Ankara, Turkey - Muslim Turks often complain that their country, which votes for a new parliament on Sunday, is wrongly portrayed as veering towards an Islamic state just because some women want to wear headscarves more freely.
They say outsiders fail to understand the large democracy that spans Europe and Asia because it has a rare blend of state secularism and a predominantly Muslim population.
"Turkey is pretty unique with its public secularism and private piety," Hugh Pope, an author on Turkey, told Reuters.
Amid the minarets of its cities, newsstands sell papers plastered with scantily clad models and bars offer any kind of alcohol. Some women wear the scarf, others don't.
The role of Islam has come to the fore in this election and has highlighted deep divisions as a growing middle class of pious Muslim Turks gain influence.
Secular opposition parties say the ruling AK Party, whose leaders have a history in political Islam, as seeking to undermine the status quo and turn Turkey into an Iranian-style theocracy based on Sharia law.
The AK Party laughs off the charges, saying its record in office proves the contrary. Its policies have actually been more pro-Western than most secular parties and it has been careful to avoid being seen as favouring more religion in public life.
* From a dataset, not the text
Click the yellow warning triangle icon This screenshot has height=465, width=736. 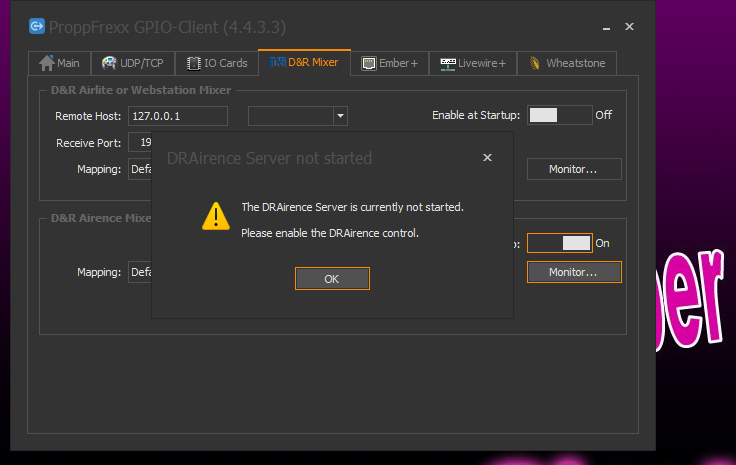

Opinion polls are showing the AK Party winning around 40 percent -- up several points on 2002 -- with only two other parties, from the centre-right and nationalist far-right, entering parliament.
A series of mass pro-secular, anti-AK Party rallies across Turkey rattled the government in recent months but that anger seems not to have turned into more votes for the opposition.
The army, which has ousted four governments, most recently Islamists a decade ago, also threatened to intervene in politics if the republic's values were at risk.
RISING MIDDLE CLASS
Prime Minister Tayyip Erdogan, a devout Muslim, was forced to call early elections after losing a battle against the secular elite, which includes army generals, judges and opposition leaders, over the appointment of the next president.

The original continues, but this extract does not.